Ils étaient deux figures inclassables d’une France qui doutait mais osait : Coluche, le trublion provocateur au grand cœur, et Renaud, le poète énervé des trottoirs.

Leur amitié, faite de coups d’éclats, de frictions et de fraternité, a marqué une époque révoltée et tendre. Retour sur une complicité singulière.
Coluche et Renaud ont incarné, chacun à leur manière, la contestation des années 80, une décennie marquée par les luttes sociales et le cynisme politique. L’un, Michel Colucci, s’est imposé comme l’humoriste à l’ironie mordante, capable de faire rire en dénonçant. L’autre, Renaud Séchan, chanteur à la verve populaire, posait ses mots comme des pavés dans la mare. Ils ne se cherchaient pas, mais ils se sont trouvés — presque malgré eux.
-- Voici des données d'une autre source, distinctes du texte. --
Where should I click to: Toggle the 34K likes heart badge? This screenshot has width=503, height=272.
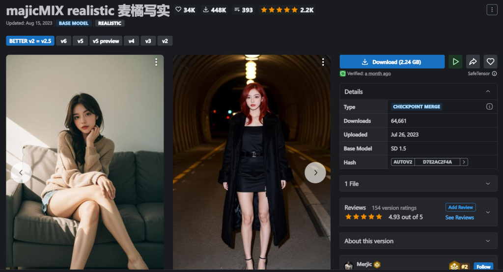pos(186,10)
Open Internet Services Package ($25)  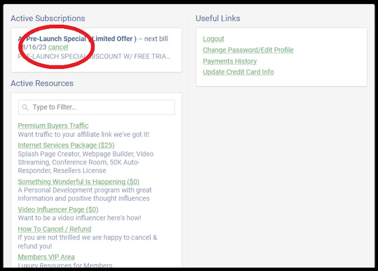click(x=66, y=145)
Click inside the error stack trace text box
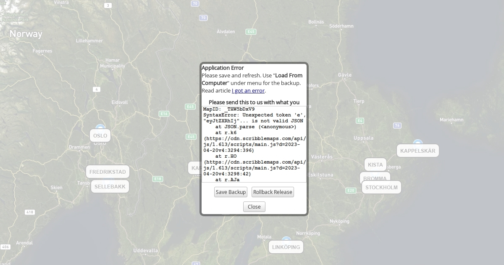Viewport: 504px width, 265px height. tap(254, 144)
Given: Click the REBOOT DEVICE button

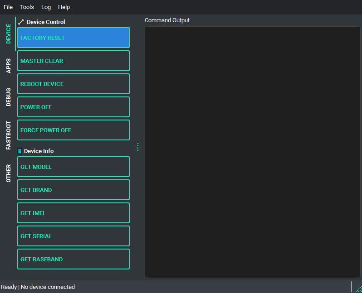Looking at the screenshot, I should (x=73, y=84).
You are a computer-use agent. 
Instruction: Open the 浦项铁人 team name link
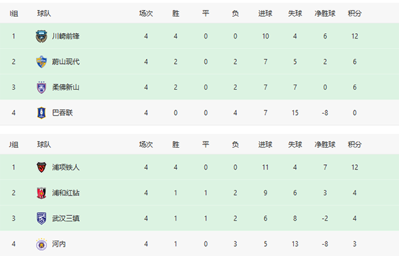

Une disparition brutale et une nation en deuil

Le 19 juin 1986, Coluche perd la vie dans un accident de moto, sur une route escarpée des Alpes-Maritimes. Sans casque, il percute de plein fouet un camion. Il avait 41 ans. Sa mort, aussi soudaine que choquante, sème le trouble : l’accident semble trop brutal, trop absurde, pour ne pas nourrir les soupçons. Des théories d’assassinat circulent, nourries par sa notoriété, ses prises de position politiques, et son franc-parler.
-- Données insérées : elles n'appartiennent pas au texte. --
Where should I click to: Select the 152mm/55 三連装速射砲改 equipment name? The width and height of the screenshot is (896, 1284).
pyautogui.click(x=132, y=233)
Même près de 40 ans plus tard, en 2025, la version officielle reste celle d’un accident, malgré les investigations journalistiques et les rumeurs persistantes. Mais au-delà des spéculations, c’est surtout l’émotion qui reste. Celle d’un peuple orphelin d’un bouffon magnifique, d’un fondateur des Restos du Cœur, et d’un homme libre.